The standard dosing pattern is two monthly injections of 300 mg to build up steady levels in your body, followed by 100 mg maintenance injections each month after that. If 100 mg isn’t providing adequate relief, your provider can increase the maintenance dose to 300 mg monthly.

Each injection must be spaced at least 26 days apart, though the second injection can be given as early as one week after the first if needed. In practice, most people settle into a predictable monthly visit. Because the medication releases continuously between appointments, you don’t need to take daily pills or films, which removes the daily routine and the risk of missed doses.

Who Can Prescribe It

Federal prescribing rules changed significantly in 2023. The old “X-waiver” system, which required doctors to get a special license to prescribe buprenorphine for opioid use disorder, was eliminated. Now, any practitioner with a standard DEA registration that includes Schedule III authority can prescribe buprenorphine, including Sublocade, as long as their state law allows it. There are also no longer federal caps on how many patients a provider can treat.

Practitioners who received or renewed their DEA registration after June 2023 must have completed at least eight hours of training on substance use disorders, or hold board certification in addiction medicine or addiction psychiatry, or have graduated within the past five years from a program that included at least eight hours of substance use disorder coursework. State requirements may add additional layers, so availability still varies by location.

What to Expect Practically

The biggest adjustment for most people is shifting from a daily medication routine to a monthly office visit. Many people find this easier to manage, since there’s no film or tablet to remember each morning and no prescription to refill at a retail pharmacy.

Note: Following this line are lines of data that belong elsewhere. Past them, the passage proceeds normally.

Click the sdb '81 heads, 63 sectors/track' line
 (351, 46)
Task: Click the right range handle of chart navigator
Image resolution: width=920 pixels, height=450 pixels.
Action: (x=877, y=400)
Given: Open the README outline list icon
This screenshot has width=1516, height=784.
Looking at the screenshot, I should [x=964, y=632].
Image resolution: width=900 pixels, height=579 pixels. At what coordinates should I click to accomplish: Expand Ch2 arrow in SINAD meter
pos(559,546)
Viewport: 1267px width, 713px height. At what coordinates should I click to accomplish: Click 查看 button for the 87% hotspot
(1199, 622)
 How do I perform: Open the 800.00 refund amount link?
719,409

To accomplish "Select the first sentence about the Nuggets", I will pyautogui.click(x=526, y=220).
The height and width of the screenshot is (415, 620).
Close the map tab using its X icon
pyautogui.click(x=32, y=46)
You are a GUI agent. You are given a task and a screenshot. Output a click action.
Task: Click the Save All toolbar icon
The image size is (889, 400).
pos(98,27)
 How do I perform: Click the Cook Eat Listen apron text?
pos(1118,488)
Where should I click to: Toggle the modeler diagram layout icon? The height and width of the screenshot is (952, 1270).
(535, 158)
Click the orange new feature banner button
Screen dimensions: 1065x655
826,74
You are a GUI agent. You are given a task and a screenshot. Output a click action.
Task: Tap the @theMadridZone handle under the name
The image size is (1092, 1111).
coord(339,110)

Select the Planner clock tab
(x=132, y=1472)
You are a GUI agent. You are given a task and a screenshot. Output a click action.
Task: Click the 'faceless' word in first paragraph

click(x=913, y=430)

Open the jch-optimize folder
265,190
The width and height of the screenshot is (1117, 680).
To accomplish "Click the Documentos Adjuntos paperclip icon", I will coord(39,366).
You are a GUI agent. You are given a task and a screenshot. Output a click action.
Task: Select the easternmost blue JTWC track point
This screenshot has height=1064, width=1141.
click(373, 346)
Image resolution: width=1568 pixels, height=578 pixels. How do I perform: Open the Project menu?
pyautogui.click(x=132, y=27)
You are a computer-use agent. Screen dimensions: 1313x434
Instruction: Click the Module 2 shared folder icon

The tradeoff is that you’re committed to showing up at a clinic each month, and you can’t adjust your dose day to day the way you might with oral buprenorphine.

Some insurance plans require reauthorization every six months. At those checkpoints, your provider may need to submit updated documentation showing that treatment is going well, which can include drug screening results and chart notes. Staying consistent with your appointments and any required lab work makes the reauthorization process smoother.